Directions for this task »
For the listing that follows, give again exactly the lines from the one with "Blogs (566, 2432)" to the one with "若林遥 (573, 2288)", including both.

Supplied records »
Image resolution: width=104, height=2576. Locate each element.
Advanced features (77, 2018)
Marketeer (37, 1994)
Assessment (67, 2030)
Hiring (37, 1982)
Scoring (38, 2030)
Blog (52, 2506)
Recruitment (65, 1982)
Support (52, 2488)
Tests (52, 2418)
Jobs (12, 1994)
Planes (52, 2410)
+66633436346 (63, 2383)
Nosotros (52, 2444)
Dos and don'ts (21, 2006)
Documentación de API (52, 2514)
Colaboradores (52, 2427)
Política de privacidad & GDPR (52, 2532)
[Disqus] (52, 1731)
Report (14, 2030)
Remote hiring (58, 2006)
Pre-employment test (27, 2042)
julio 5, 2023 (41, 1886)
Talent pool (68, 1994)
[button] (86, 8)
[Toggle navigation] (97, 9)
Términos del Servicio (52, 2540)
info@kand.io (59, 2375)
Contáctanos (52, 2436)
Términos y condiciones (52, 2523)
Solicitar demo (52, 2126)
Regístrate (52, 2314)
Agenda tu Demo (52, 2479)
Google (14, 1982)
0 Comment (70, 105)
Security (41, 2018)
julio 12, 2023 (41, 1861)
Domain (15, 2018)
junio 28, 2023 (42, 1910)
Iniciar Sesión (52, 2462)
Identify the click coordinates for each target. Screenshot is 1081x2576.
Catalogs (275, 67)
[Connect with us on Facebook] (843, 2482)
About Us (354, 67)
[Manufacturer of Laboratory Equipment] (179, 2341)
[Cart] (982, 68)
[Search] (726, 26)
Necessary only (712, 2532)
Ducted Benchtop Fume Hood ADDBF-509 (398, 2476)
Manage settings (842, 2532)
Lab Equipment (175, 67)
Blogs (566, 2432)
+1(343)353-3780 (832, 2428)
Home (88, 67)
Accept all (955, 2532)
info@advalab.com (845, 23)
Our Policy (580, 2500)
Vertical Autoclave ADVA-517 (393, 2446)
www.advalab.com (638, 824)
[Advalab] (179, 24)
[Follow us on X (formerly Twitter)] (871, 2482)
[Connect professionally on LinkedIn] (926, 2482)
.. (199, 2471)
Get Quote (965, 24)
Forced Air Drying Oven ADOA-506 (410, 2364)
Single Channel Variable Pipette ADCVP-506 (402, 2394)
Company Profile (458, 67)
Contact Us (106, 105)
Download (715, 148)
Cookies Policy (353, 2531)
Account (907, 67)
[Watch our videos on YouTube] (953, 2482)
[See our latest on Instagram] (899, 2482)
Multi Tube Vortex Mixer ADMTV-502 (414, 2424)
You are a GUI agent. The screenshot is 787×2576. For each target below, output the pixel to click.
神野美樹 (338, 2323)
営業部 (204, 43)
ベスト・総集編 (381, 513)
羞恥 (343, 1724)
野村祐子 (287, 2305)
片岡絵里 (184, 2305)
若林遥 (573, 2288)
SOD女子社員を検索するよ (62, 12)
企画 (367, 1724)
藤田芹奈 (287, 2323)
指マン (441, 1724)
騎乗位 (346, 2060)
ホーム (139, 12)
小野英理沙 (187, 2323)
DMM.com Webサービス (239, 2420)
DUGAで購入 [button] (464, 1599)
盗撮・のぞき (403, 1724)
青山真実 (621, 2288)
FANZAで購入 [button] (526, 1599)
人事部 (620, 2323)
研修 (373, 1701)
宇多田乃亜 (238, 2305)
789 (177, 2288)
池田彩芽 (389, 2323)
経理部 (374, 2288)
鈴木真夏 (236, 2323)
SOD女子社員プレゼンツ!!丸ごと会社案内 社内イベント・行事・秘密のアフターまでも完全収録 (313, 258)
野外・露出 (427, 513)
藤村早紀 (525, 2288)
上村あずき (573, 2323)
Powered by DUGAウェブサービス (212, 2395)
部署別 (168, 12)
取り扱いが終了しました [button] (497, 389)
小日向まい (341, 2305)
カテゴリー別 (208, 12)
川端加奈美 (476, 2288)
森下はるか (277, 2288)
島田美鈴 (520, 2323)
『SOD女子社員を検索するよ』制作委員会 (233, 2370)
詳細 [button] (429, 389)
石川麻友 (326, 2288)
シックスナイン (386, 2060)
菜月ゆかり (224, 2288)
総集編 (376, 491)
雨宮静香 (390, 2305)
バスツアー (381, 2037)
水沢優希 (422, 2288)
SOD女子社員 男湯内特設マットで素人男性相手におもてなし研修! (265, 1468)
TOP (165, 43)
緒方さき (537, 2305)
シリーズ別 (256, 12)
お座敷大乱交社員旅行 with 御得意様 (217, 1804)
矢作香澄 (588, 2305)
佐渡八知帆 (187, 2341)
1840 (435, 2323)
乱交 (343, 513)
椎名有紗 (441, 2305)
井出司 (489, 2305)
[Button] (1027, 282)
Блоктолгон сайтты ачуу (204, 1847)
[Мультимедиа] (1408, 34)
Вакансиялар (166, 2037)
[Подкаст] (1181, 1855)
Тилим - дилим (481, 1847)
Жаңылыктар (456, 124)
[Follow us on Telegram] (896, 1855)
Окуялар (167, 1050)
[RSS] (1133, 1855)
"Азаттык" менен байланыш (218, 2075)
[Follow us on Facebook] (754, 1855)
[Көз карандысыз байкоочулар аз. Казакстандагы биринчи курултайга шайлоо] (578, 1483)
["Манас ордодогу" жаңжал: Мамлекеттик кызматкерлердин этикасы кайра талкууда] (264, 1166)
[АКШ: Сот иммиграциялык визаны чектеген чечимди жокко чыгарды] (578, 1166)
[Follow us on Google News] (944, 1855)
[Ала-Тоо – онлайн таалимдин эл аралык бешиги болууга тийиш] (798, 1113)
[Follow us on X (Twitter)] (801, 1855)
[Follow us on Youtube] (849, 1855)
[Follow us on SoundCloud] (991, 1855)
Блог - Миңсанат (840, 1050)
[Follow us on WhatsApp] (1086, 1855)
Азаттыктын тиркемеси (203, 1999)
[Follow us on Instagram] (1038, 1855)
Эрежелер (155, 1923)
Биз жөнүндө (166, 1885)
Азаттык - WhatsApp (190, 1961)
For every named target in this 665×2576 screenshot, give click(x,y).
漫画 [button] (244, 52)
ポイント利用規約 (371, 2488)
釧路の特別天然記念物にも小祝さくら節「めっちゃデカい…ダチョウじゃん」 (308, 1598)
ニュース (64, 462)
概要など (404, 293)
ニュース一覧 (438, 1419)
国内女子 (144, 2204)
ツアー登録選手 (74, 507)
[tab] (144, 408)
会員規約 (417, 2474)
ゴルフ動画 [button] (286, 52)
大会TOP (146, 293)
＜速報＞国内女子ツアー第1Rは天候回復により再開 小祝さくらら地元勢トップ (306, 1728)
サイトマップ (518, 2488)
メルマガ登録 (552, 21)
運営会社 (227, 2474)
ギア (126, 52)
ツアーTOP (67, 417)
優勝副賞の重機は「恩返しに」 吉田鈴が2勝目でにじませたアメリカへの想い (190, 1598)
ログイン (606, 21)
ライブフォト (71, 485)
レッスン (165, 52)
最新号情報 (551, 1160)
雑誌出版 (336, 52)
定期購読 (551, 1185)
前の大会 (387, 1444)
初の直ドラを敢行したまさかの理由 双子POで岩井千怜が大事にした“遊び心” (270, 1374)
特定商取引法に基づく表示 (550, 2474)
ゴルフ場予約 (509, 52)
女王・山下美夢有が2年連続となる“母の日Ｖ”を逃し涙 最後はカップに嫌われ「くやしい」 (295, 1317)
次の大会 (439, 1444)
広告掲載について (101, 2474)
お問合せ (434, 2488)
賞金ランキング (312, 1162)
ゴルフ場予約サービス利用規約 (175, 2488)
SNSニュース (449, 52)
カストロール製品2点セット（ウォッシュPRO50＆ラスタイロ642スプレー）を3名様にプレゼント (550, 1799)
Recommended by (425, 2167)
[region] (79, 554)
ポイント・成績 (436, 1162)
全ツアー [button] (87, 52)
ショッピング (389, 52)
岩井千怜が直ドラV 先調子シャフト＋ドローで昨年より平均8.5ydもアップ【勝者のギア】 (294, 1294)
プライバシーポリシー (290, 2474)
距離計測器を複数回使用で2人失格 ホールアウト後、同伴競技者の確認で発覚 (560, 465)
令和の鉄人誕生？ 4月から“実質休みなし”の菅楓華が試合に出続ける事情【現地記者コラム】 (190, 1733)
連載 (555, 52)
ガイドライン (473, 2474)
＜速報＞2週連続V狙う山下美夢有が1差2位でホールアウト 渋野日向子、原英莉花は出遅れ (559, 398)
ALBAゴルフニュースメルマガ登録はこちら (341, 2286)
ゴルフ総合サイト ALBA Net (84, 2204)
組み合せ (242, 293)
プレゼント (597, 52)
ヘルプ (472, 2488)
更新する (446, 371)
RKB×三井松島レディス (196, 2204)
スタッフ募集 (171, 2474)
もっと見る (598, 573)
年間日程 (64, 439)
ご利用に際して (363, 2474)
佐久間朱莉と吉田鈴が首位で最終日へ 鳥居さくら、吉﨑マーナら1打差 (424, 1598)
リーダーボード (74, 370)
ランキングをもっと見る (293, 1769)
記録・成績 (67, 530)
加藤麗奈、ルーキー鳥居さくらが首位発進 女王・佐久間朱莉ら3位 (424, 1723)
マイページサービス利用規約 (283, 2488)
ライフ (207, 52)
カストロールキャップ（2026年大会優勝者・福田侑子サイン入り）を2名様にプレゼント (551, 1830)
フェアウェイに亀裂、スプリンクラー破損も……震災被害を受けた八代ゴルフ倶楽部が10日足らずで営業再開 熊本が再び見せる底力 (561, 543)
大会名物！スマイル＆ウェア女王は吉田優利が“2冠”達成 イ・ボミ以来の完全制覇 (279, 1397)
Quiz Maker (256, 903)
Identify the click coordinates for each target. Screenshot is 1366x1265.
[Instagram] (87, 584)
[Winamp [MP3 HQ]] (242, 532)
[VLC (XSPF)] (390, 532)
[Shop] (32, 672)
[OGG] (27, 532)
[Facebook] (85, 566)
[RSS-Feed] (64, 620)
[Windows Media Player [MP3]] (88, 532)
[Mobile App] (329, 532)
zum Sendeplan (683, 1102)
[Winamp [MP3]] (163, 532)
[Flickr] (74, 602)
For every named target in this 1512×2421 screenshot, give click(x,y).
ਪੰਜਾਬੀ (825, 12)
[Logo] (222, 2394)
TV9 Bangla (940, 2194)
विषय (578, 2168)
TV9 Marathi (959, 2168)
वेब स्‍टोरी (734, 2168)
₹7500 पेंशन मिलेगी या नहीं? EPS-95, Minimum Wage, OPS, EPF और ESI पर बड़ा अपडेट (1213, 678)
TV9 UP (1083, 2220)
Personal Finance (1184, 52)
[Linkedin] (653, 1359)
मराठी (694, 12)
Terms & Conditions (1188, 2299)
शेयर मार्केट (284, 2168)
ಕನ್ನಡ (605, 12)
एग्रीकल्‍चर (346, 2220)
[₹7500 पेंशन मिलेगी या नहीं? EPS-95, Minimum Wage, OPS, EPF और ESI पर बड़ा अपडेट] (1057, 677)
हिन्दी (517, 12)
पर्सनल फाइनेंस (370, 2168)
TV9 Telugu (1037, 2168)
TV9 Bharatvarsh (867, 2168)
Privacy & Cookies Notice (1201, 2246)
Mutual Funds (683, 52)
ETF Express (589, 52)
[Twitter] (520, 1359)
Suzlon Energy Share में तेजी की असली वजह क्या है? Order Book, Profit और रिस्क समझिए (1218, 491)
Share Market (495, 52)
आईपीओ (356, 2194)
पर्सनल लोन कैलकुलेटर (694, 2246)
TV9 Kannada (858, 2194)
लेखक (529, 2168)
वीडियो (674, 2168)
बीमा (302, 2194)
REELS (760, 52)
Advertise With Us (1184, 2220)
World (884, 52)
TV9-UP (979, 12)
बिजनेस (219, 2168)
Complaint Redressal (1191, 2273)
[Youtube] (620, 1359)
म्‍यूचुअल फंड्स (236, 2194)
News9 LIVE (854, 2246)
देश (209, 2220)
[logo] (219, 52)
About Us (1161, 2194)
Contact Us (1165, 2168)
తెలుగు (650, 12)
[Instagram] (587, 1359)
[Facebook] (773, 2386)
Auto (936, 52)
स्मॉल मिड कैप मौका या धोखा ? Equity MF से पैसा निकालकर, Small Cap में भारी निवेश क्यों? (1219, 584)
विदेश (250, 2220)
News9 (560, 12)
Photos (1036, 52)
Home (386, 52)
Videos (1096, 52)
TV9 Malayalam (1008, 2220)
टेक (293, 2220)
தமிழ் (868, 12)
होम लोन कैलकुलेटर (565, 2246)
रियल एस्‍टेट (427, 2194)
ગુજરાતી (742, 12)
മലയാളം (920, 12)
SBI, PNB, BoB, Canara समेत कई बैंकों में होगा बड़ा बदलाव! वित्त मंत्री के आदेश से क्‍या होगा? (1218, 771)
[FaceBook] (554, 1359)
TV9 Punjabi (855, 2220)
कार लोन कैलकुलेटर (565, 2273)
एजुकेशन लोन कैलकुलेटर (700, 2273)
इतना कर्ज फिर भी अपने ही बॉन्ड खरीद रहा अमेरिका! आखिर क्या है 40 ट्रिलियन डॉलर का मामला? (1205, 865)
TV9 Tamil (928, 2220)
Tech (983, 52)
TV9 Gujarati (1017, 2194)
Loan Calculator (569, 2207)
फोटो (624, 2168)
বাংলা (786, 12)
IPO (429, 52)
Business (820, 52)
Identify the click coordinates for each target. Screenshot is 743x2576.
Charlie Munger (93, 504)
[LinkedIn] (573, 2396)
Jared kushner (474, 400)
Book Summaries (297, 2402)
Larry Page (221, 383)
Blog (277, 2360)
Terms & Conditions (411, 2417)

Completed exercise »
Blogs (566, 2432)
+1(343)353-3780 (832, 2428)
Home (88, 67)
Accept all (955, 2532)
info@advalab.com (845, 23)
Our Policy (580, 2500)
Vertical Autoclave ADVA-517 (393, 2446)
www.advalab.com (638, 824)
[Advalab] (179, 24)
[Follow us on X (formerly Twitter)] (871, 2482)
[Connect professionally on LinkedIn] (926, 2482)
.. (199, 2471)
Get Quote (965, 24)
Forced Air Drying Oven ADOA-506 (410, 2364)
Single Channel Variable Pipette ADCVP-506 (402, 2394)
Company Profile (458, 67)
Contact Us (106, 105)
Download (715, 148)
Cookies Policy (353, 2531)
Account (907, 67)
[Watch our videos on YouTube] (953, 2482)
[See our latest on Instagram] (899, 2482)
Multi Tube Vortex Mixer ADMTV-502 (414, 2424)
You are a GUI agent. The screenshot is 787×2576. For each target below, output the pixel to click.
神野美樹 (338, 2323)
営業部 (204, 43)
ベスト・総集編 (381, 513)
羞恥 (343, 1724)
野村祐子 (287, 2305)
片岡絵里 (184, 2305)
若林遥 (573, 2288)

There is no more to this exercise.